+++ DATA FOR PROCESSING

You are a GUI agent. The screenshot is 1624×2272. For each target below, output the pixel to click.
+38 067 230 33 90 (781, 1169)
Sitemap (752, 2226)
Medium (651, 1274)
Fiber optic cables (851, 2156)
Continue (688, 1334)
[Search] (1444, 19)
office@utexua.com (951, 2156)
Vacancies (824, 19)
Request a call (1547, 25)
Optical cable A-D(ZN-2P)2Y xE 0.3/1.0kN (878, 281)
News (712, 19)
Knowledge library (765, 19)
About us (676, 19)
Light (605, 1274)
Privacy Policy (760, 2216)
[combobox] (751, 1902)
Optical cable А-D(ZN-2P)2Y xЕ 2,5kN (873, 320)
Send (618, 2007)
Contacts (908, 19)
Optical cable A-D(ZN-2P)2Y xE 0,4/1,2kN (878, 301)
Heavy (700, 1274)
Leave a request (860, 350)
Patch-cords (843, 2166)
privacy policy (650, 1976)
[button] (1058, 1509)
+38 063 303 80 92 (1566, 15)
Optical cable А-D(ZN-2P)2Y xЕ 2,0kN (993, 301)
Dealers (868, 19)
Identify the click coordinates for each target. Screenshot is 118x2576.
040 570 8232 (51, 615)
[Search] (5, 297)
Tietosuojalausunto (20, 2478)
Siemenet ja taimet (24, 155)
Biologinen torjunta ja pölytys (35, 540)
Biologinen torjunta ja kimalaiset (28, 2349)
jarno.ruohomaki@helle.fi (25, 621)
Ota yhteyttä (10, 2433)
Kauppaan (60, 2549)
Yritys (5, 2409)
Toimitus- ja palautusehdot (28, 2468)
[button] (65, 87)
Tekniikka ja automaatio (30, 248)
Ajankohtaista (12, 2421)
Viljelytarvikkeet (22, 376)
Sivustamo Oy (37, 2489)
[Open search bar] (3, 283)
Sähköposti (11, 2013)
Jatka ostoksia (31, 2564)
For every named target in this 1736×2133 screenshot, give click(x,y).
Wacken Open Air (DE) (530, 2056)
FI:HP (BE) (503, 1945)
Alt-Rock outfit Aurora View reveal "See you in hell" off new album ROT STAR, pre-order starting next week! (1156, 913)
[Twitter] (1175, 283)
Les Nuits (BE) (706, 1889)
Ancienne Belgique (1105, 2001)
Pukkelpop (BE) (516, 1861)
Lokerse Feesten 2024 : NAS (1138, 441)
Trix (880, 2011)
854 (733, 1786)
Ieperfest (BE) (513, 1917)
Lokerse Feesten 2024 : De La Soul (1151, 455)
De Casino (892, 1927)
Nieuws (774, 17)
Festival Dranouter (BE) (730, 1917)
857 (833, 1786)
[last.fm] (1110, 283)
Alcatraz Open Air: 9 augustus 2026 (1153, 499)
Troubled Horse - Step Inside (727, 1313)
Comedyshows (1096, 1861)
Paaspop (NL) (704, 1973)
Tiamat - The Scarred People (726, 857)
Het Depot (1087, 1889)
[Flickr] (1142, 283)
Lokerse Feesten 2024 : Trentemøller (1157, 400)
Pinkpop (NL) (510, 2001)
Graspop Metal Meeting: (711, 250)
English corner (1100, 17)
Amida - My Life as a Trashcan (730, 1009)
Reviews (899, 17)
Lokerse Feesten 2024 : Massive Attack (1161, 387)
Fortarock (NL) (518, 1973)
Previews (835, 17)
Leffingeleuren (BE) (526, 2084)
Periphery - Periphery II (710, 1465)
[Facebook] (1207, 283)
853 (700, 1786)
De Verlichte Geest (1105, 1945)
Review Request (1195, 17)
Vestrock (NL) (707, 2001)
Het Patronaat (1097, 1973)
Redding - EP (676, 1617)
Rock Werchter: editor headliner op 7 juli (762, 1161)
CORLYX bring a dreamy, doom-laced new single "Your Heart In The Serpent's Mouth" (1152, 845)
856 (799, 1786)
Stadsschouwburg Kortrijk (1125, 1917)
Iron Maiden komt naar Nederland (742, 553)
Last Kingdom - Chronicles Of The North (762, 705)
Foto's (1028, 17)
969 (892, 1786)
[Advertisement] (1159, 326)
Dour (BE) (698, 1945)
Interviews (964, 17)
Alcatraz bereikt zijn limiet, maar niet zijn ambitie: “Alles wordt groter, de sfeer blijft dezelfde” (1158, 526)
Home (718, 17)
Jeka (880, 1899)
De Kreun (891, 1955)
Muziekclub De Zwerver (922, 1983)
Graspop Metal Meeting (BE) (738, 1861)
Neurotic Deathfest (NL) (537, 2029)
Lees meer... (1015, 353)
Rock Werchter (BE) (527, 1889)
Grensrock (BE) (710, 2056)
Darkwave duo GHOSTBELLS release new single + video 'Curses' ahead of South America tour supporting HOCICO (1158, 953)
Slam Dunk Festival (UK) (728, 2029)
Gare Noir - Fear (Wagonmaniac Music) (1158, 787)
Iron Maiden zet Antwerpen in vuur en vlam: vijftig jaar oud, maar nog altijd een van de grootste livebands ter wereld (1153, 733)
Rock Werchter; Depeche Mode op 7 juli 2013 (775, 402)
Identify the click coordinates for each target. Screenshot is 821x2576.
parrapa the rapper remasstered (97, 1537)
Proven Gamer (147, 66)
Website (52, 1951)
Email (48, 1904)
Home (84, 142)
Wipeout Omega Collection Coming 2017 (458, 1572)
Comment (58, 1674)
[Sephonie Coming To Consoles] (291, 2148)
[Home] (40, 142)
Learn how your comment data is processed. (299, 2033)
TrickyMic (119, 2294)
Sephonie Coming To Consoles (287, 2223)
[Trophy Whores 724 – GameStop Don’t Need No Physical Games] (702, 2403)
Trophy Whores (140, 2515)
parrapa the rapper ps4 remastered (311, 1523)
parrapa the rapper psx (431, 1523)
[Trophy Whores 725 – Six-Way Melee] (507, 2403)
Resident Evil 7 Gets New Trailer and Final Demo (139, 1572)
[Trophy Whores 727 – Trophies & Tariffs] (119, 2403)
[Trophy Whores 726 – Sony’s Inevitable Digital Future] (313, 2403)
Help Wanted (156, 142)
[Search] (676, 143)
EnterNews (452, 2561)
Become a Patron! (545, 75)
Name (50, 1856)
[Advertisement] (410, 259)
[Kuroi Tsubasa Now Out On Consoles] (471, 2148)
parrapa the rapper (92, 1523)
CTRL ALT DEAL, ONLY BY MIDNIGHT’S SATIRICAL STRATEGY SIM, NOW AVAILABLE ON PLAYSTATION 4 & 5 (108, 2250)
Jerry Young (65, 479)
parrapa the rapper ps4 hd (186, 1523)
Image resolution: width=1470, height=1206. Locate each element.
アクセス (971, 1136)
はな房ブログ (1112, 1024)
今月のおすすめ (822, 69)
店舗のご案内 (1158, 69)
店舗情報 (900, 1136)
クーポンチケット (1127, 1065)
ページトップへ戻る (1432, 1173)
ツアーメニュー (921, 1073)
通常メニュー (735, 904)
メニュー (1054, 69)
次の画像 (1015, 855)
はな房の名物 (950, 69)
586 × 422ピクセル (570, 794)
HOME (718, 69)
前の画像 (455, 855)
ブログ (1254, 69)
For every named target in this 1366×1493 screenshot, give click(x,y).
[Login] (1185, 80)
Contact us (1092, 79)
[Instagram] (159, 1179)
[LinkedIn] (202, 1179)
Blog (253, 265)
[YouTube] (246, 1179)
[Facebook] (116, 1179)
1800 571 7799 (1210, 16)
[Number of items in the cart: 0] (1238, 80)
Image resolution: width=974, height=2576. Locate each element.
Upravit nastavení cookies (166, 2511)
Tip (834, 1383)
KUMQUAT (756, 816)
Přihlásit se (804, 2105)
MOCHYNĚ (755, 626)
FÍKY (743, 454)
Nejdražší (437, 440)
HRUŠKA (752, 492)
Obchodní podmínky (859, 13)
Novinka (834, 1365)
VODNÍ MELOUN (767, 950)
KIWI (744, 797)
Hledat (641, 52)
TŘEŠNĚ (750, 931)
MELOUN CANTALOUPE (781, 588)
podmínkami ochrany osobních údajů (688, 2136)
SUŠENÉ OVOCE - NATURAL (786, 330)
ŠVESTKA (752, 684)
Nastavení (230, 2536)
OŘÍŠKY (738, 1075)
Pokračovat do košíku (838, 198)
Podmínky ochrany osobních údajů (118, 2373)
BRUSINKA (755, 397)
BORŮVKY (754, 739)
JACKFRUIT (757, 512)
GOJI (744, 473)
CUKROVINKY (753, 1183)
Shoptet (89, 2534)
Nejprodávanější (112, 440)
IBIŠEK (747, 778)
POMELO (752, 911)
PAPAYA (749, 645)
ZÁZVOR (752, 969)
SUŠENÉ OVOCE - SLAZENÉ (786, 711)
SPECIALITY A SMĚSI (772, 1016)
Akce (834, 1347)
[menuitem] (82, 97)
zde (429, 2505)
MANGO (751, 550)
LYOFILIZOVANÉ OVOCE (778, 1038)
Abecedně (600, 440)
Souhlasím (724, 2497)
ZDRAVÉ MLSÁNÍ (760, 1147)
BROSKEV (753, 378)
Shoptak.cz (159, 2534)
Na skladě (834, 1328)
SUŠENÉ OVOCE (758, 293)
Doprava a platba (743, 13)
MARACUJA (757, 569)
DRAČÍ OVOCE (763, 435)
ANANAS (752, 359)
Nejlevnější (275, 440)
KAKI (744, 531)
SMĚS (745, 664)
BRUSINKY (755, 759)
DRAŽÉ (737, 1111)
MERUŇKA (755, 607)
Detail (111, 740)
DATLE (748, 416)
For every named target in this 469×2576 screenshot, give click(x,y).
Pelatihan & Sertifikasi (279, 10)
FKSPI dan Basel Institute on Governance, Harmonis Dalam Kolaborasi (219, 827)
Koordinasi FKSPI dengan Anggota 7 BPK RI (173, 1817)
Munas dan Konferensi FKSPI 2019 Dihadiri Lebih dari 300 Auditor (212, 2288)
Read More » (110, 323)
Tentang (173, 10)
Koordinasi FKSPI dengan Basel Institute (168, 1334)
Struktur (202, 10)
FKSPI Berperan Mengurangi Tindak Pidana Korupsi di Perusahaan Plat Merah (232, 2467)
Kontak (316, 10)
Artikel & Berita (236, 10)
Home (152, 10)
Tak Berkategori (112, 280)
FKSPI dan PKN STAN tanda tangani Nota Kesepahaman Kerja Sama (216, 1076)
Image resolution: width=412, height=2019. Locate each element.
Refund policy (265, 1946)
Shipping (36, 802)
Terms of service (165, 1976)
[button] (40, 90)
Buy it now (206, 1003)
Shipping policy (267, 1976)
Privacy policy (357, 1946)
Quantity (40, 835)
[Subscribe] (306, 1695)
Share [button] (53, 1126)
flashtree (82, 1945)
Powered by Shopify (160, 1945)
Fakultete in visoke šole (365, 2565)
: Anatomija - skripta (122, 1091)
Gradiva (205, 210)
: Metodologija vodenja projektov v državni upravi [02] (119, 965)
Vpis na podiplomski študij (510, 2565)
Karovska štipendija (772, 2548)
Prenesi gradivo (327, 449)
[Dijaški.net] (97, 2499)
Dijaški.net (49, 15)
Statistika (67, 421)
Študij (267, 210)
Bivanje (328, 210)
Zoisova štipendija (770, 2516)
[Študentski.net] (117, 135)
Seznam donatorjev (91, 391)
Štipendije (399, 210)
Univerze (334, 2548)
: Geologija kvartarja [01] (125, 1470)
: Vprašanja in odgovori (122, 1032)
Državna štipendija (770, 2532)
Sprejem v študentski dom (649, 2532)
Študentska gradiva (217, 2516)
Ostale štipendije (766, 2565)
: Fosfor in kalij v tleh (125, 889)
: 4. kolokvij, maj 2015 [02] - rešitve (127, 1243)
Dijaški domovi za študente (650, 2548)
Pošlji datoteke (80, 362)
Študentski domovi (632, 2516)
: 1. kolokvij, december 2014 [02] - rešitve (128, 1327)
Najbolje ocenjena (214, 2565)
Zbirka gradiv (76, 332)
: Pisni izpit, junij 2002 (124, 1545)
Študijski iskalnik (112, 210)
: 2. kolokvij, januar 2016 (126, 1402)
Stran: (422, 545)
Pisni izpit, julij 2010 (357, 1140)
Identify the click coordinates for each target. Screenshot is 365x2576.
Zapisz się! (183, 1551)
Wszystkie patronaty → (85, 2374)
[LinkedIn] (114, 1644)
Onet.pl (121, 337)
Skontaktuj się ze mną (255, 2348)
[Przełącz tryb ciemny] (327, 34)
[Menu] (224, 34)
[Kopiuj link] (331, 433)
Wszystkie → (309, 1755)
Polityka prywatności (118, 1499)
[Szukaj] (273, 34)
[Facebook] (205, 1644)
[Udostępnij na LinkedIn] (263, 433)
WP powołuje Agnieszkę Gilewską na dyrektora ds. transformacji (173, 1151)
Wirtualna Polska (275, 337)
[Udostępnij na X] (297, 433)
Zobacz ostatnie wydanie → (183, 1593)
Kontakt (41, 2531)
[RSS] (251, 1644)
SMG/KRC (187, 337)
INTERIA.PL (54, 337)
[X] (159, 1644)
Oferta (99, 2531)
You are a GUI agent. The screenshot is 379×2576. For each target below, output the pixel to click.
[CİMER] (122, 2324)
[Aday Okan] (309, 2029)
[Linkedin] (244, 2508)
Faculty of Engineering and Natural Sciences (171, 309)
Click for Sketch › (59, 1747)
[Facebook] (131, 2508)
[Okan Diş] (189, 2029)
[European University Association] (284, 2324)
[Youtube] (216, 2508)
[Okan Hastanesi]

++++++

**TASK REQUIREMENTS:**
Wherever the word "Koordinasi" turns up in the records, copy out the line it is on.

**TASK SOLUTION:**
Koordinasi FKSPI dengan Anggota 7 BPK RI (173, 1817)
Koordinasi FKSPI dengan Basel Institute (168, 1334)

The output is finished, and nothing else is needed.